The outlook for continued elevated US margins is mixed. The increased globalization, lower corporate taxes, cheaper credit costs, and broad declines in labor’s negotiating power that have powered US margin expansion have largely stalled. At the same time, more restrictive antitrust enforcement has potential to take a meaningful bite out of large US corporate profits, as attitudes about antitrust have started to change. The remaining possible boost in favor of big tech today is cost-reducing technological advances coupled with continued innovation to sustain defensive moats.

Investors will be well served to remember two key lessons. First, tech firms are not impenetrable. What appears to be a barrier to entry may prove temporary, as seen with Microsoft’s former Internet Explorer dominance. Nvidia is believed to have rosy growth prospects, but those could likewise be paired back by competition from another chip giant, like Advanced Micro Devices, who in December announced they were coming out with a 50% faster chip.

Second, even companies with strong prospects can see their stock returns eroded by lofty valuations. If economic growth remains supportive as we expect, the gap between US tech leaders and the rest of the global market will narrow as other market sectors outperform, while these leaders consolidate their gains. Indeed, this transpired for much of the second half of last year. Investors will be well served by remaining diversified with a broad, global allocation to equities, including modest overweights to relatively attractive sectors like small-cap and value stocks.

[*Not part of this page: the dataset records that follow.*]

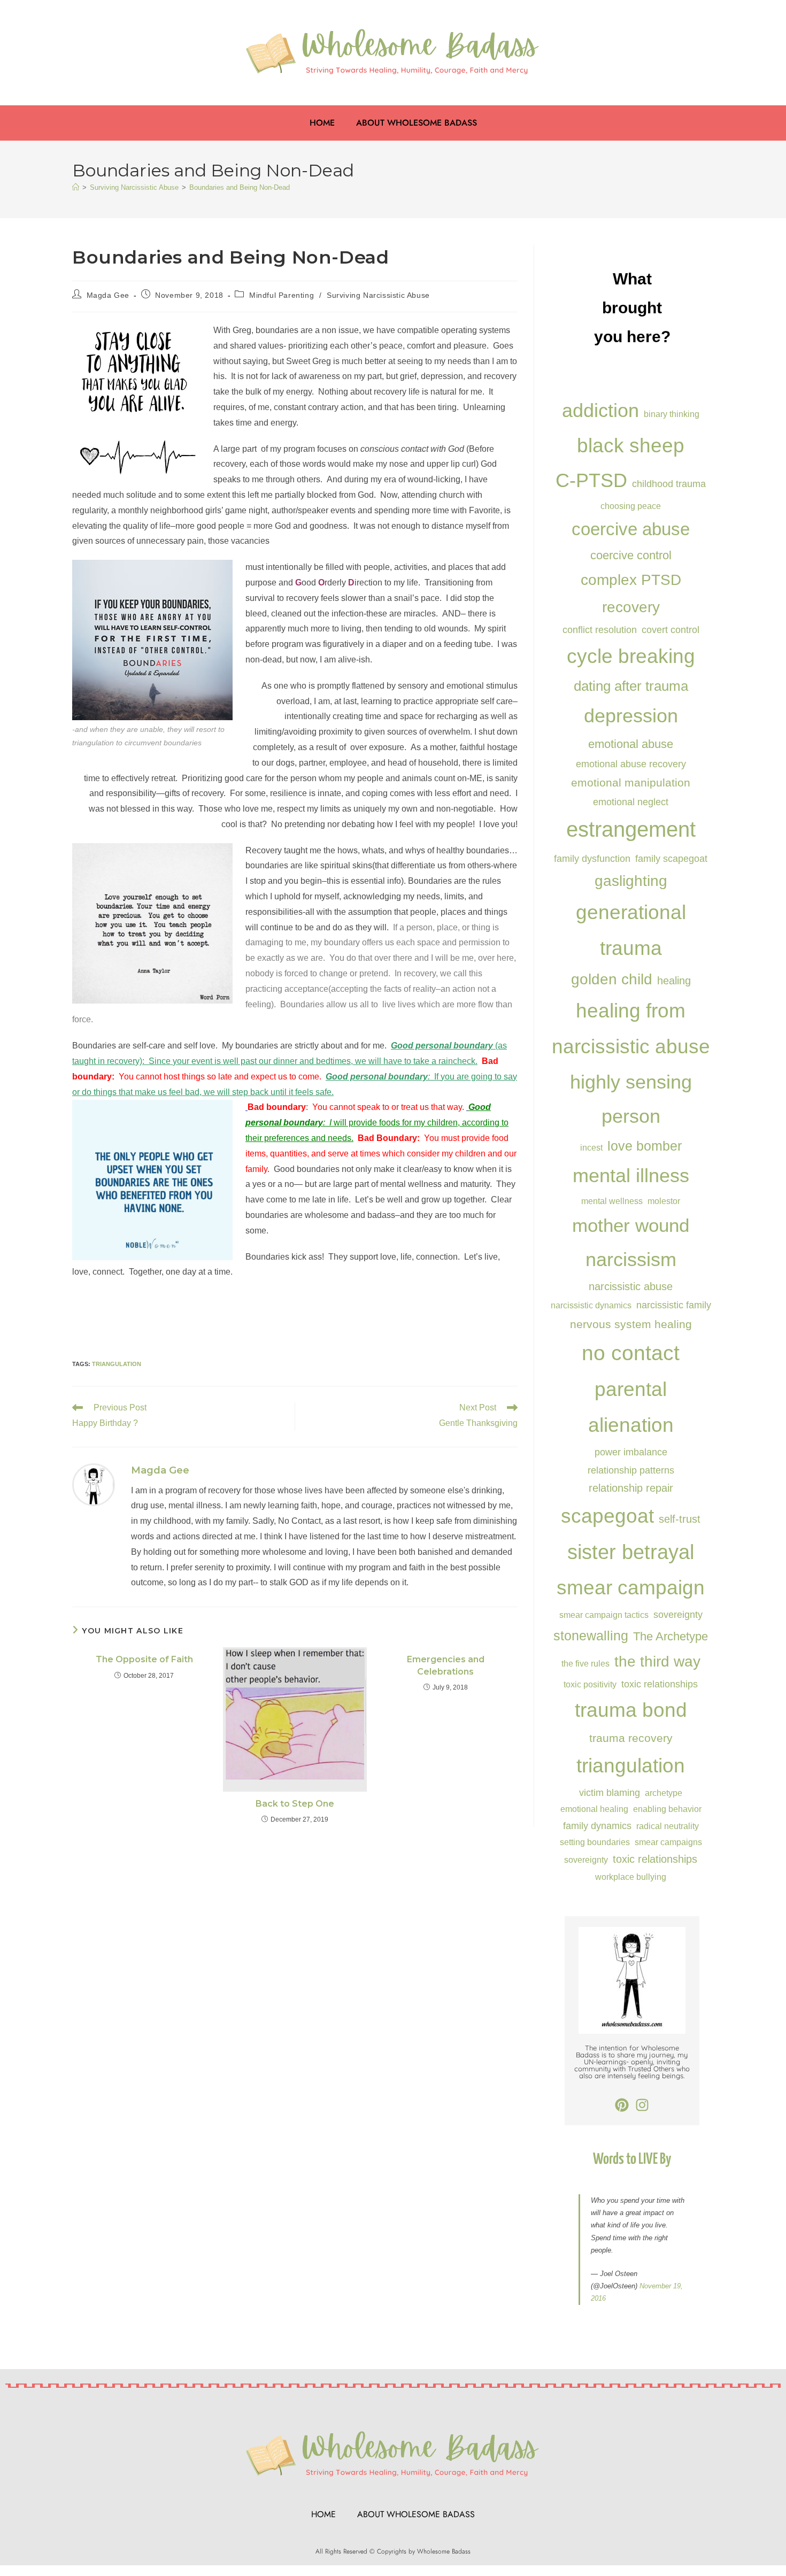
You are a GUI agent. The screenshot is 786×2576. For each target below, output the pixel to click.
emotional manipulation (630, 782)
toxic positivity (590, 1684)
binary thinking (671, 414)
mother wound (630, 1225)
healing (674, 980)
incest (591, 1147)
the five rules (585, 1663)
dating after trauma (631, 685)
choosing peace (630, 506)
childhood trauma (669, 483)
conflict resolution (599, 629)
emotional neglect (630, 801)
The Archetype (670, 1636)
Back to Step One (295, 1804)
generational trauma (631, 930)
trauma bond (631, 1710)
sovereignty (678, 1614)
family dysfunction (592, 858)
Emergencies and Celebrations (445, 1665)
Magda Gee (108, 295)
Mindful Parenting (281, 295)
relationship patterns (631, 1470)
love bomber (644, 1145)
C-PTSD (591, 480)
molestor (664, 1201)
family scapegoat (671, 858)
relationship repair (631, 1488)
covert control (670, 629)
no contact (631, 1352)
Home (322, 123)
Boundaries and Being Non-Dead (239, 187)
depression (631, 716)
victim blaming (609, 1792)
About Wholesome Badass (416, 123)
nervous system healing (631, 1324)
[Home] (75, 187)
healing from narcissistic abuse (631, 1028)
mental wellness (612, 1201)
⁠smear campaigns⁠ (668, 1842)
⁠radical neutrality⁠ (667, 1826)
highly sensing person (631, 1099)
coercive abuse (631, 529)
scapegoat (607, 1516)
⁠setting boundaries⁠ (595, 1842)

Celia Dallas, Chief Investment Strategist


About Cambridge Associates

Cambridge Associates is a global investment firm with 50 years of institutional investing experience. The firm aims to help pension plans, endowments & foundations, healthcare systems, and private clients implement and manage custom investment portfolios that generate outperformance and maximize their impact on the world. Cambridge Associates delivers a range of services, including outsourced CIO, non-discretionary portfolio management, staff extension and alternative asset class mandates. Contact us today.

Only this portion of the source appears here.